Hillary: Yeah, it's really interesting because I want to talk about the nursing shortage as well, but you're far more upstream from that at the actual education piece and how many faculty we need. One of the things that I've learned about the nursing profession and education since joining Osmosis is just how many different types of degrees there are and also just how many nurse educators you need to staff those programs and also just how many nurses we have really as kind of the backbone of our healthcare system. It's a huge percentage of those providers who are actually working directly with patients and also just quite varied in the different types of programs that are offered. 

 

Dr. Chappell: It is. It is, which is both a challenge and it's an asset, right? There are multiple different pathways you can enter into to go into the profession of nursing. Both my kids are certified nursing assistants because I wanted them to see exposure to what they potentially might be going into. And that was a great way of saying, look, test the profession out. If you work as a CNA and you hate it, then don't go to nursing school. But if you love it and you know that this is the place you should be, which is what happened with both of them, then you have these skills that you're taking with you into your nursing program. 


One of my kids is in an associate program because she has a baccalaureate degree. The other one's in a second degree baccalaureate program, which is a very fast paced, intense program and that was right for them. But they were able to enter in the place that fit them both the best.  

 

I'm a big proponent of academic progression. So with the one who's entering as an associate degree, I'd love to see her go on and get her baccalaureate degree and master's degree. The one that's going through the second degree program already wants to go to anesthesia, be a CRNA, and she's got that mapped out. So, we provide a lot of different pathways into the profession that meet people where they are and continue to support them along the journey. 

 

Hillary: I was just going to add that, yeah, it sounds like this flexible learning that students need more of today that really does meet them where they are and allows them to have journeys that kind of complement the other things that they may have going on in their life. Or as I said, just kind of dip a toe in and see if this is the right field for them.

 

Dr. Chappell: And also the ability to earn a living.
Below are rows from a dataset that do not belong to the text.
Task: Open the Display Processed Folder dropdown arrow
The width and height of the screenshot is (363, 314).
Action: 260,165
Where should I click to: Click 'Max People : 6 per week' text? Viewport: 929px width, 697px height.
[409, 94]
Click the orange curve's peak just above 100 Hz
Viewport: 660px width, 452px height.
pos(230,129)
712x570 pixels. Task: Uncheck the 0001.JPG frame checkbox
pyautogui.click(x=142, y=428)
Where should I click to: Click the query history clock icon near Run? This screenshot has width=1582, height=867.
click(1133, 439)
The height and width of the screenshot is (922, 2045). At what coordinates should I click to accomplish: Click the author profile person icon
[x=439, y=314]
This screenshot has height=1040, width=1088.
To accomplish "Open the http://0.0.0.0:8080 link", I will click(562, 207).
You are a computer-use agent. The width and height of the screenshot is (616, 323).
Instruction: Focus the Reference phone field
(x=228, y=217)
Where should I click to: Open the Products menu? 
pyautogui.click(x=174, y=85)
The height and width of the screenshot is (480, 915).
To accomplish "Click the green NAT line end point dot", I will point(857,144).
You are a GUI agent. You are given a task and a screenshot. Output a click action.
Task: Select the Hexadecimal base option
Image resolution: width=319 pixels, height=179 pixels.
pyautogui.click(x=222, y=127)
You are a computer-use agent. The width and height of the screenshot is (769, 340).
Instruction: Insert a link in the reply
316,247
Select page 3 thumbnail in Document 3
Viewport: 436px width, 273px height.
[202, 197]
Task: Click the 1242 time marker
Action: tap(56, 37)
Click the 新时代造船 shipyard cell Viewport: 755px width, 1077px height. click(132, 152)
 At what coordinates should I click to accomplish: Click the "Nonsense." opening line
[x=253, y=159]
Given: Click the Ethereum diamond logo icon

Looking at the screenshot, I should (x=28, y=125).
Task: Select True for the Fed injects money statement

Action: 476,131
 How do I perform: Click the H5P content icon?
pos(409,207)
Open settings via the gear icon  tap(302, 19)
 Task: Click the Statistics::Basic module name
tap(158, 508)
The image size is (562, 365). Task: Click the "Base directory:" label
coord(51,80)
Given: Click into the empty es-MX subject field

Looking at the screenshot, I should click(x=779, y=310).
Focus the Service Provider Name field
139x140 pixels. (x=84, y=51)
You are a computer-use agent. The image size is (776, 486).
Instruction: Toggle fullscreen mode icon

If you go through an associate degree program and you can start working as a registered nurse and earning a salary for yourself and your family, and then continue your academic progression to get a baccalaureate degree while you're still working, you know, we're really providing an opportunity to elevate people's lives by earning a salary and that's important. That's how we raise people's well-being within communities is by giving them access to opportunity to education. It’s a life-changing opportunity. 

 

Hillary: Yeah and the barriers to continuing that education often are financial. 

 

Dr. Chappell: They are, yeah. 

 

Hillary: So I love the ability to start earning money and supporting families or whatever they may have as well as going back to school and continuing to increase their earning potential through more degrees and further education. 

 

Dr. Chappell: That's exactly right. And most employers will provide some sort of tuition reimbursement, or many do. So, once you start working you're eligible for tuition support or reimbursement, then that enables you to continue your academic progression with less burden. 

 

Hillary: Well, and this gets back to the nursing shortage, which we started to touch on briefly. As you know, there are constant calls for expanding nursing education programs, and that's something that we try to do within Osmosis…to support these nursing education programs with these supplemental materials so they can reach more students and they can offer more personalized learning. There are a number of challenges to that, of course, but what is your take on that capacity to do that without sacrificing the quality of education? 

 

Dr. Chappell:  I would consider the need for expanding nursing education programs to really be a public health crisis. I really do. I think it's as critical as the COVID pandemic. We desperately need to be able to expand our capacity and help more people enter the profession and serve whatever population or community they're in. I think we have something like five million nurses in the United States now. It seems like so many, but the need is so great. 

 

I spoke about the need to attract and retain faculty, but the tools and resources that are provided to faculty that help them do their job well are just as critical. The tools and resources that you develop that are available to faculty in schools enable them to help individual students learn in the way that they can be most successful. I mean, I started with a textbook and a highlighter and often then rewrote my notes. That's how I learned, right? My kids don't learn like that. My kids learn online, seeking out resources, Googling. Wikipedia is not, you know, an evidence-based resource, however, it often can point you in a direction. 

 

But the ability to access things where they are, when they want to learn, and how they want to learn is critical. And those tools that you develop for not only pre-licensure students who are entering and learning the profession, but those who are already in practice and need to skill up because they're changing their clinical setting or they want to move to a different type of nursing are just as critical. Those nurses have more tools in their toolbox, right? If they've already worked, they have skills that they can draw on, but they constantly need to develop new skills that they need as their environments change. So it's a different way of learning. 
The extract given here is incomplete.